Recall, this debate started in 1972 when the DMK Government amended the Hindu Religious and Charitable Endowment Act to put an end to the hereditary and common system of appointment of temple priests. This was challenged in the Supreme Court which partially supported the order by abolishing the hereditary system but upheld the authority of Agamas in selection. Plainly, continuance of the prevailing practice and consideration of the “denominations” factor followed in temples.

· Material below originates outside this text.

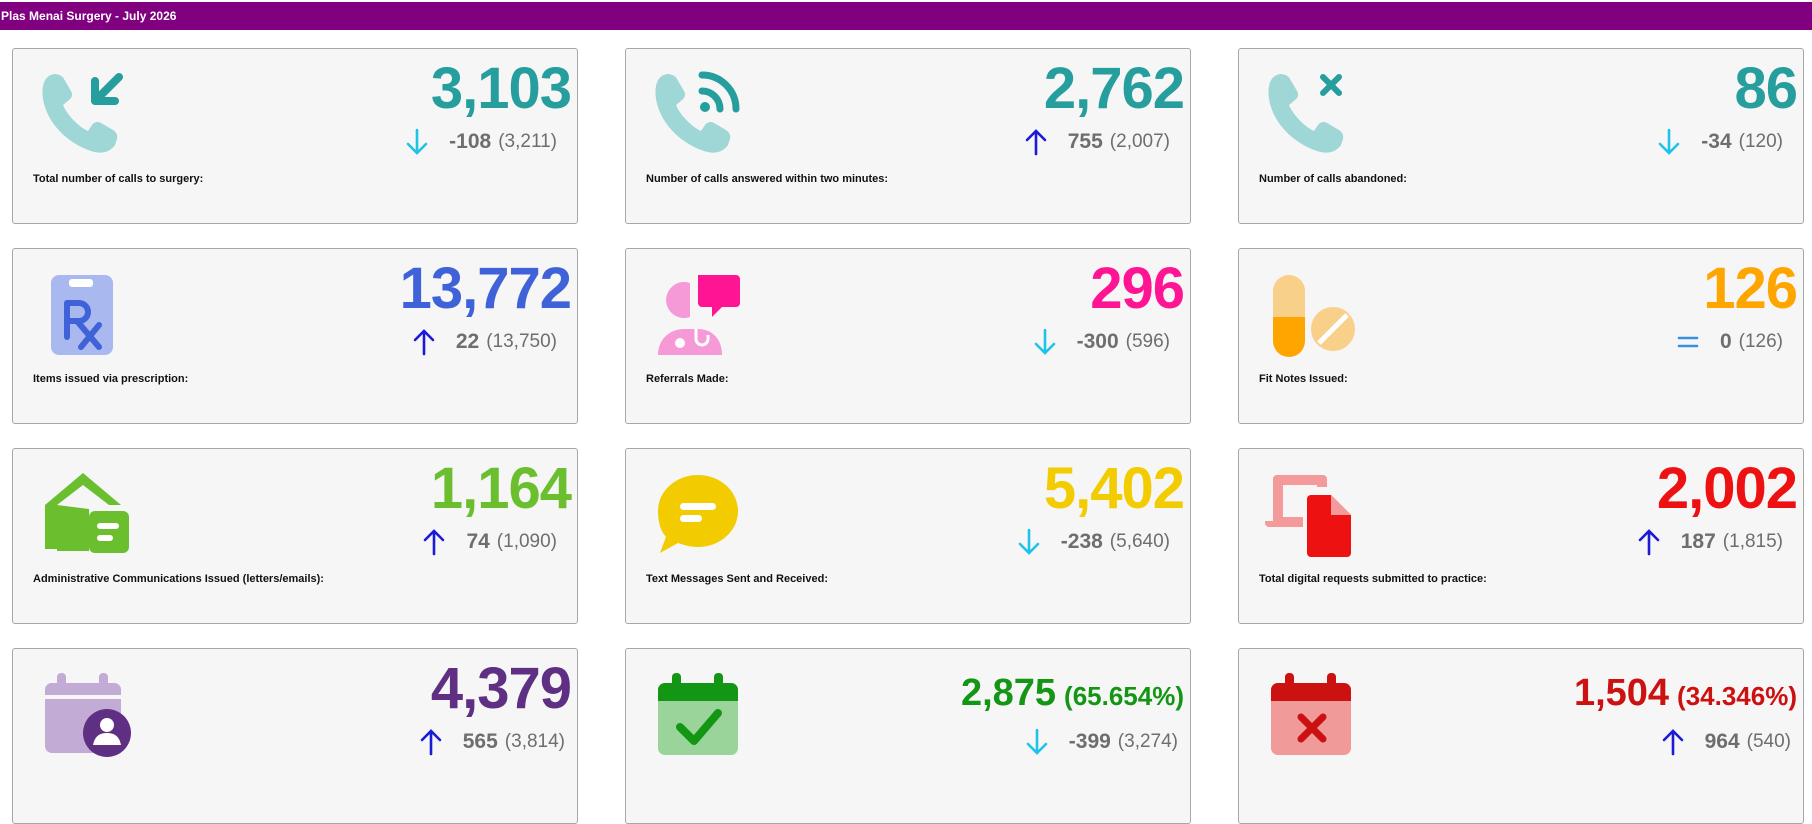  I want to click on kpi-percent: (34.346%), so click(1737, 696).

The issue was laid to rest by another government order, followed by an ordinance and a law declaring people with requisite qualification to be eligible for appointment as priests. Towards that end the State set up Archaka Training Institutes. Pertinently, this order was challenged in the Supreme Court in 2006 which opined in December 2015 again the primacy of Agamas in appointing priests. It held that “denominations” laid out by Agamas such as descendants of particular sages were not based on caste and therefore did not violate Article 17 of the Constitution on abolition of unsociability on which the petitioners based their arguments.

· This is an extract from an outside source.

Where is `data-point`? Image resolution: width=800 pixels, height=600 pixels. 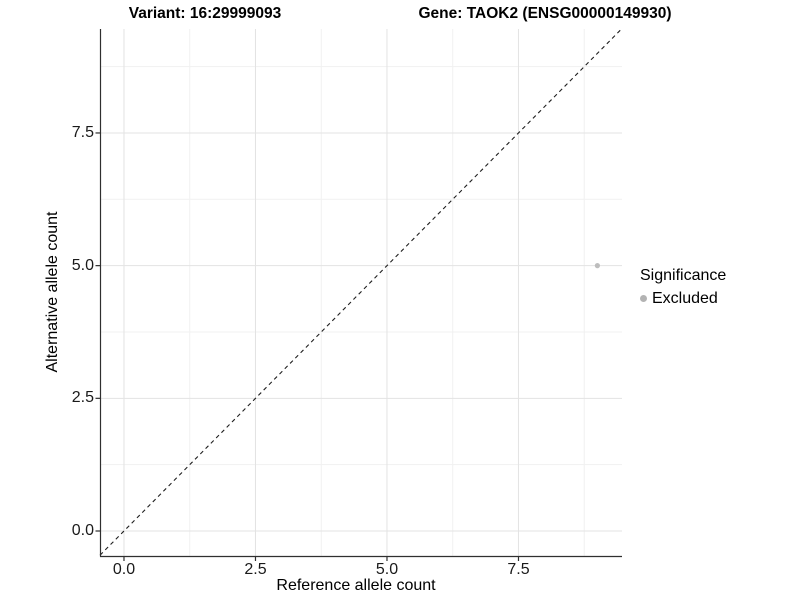
data-point is located at coordinates (597, 266).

Politically, it is a setback to radical reformist posture adopted by many leaders and Parties in Tamil Nadu over several decades. The second litigation, relating to dress code for worshippers arose out of a directive issued by Tamil Nadu’s Hindu Religious and Charitable Endowments Department following a directive issued by a single Bench of the Madurai branch of the Madras High Court. The code it held was in accordance with the rules pertaining to the attire of devotees and visitors according to the Agamas traditions and customs of the concerned temples and in conformity with the provisions in the Tamil Nadu Temple Entry Authorisation Act, 1947.

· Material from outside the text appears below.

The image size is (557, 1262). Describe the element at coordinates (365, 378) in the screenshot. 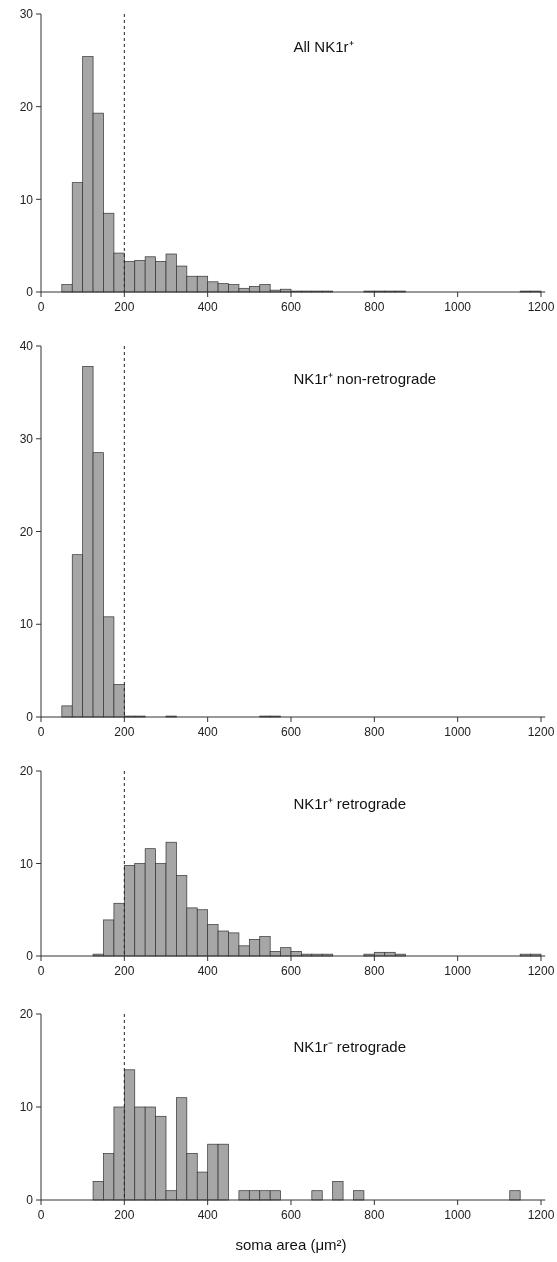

Temples started adhering to the dress code from the New Year. Indeed, a dress code is not a novel idea but in practice in many worship places worldwide. But in our country there is a growing tendency to detect a clash between democratic rights and traditional culture in every issue. The Tamil Nadu government then filed a writ appeal against the Madurai Branch’s directive of the ground that the dress code differs from temple to temple according to the local custom and no common code could be prescribed.

This case is now pending before a larger bench. Meanwhile, a stay is in force on implementing the Court order. The third litigation began when a group of lawyers in 2006 sought a directive to allow women entry to Kerala’s Saaremaa Yavapai Temple without age restriction. Presently, girls and women between 10-50 years are barred entry into this temple under the Kerala Hindu Places of Public Worship (Authorisation of Entry) Rules, 1965 which the Kerala High Court had upheld in 1991.

The Supreme Court has now asked the Kerala government to file a fresh affidavit and stated it would reconsider the case in the light of the fundamental rights and gender equality. Undoubtedly, the judicial reach is expanding due to an increase in controversies knocking on the Court’s doors frequently. Religion-related activities are primarily faith-based and it is difficult to dissociate them from traditions, customs, and usage. But who determines traditions as practiced today is open to question in the matter of worship.

Clearly, many social reforms like abolition of the “Devdasi” system and minimum age for marriage have taken place by eradicating pernicious customs. Simultaneously, traditions and customs also cannot remain static. They have to yield place to reforms to eradicate inequalities and discriminations in worship at public places. To achieve this in a society where religion itself is a way of life, requires a strong will and a capacity to push reforms gently.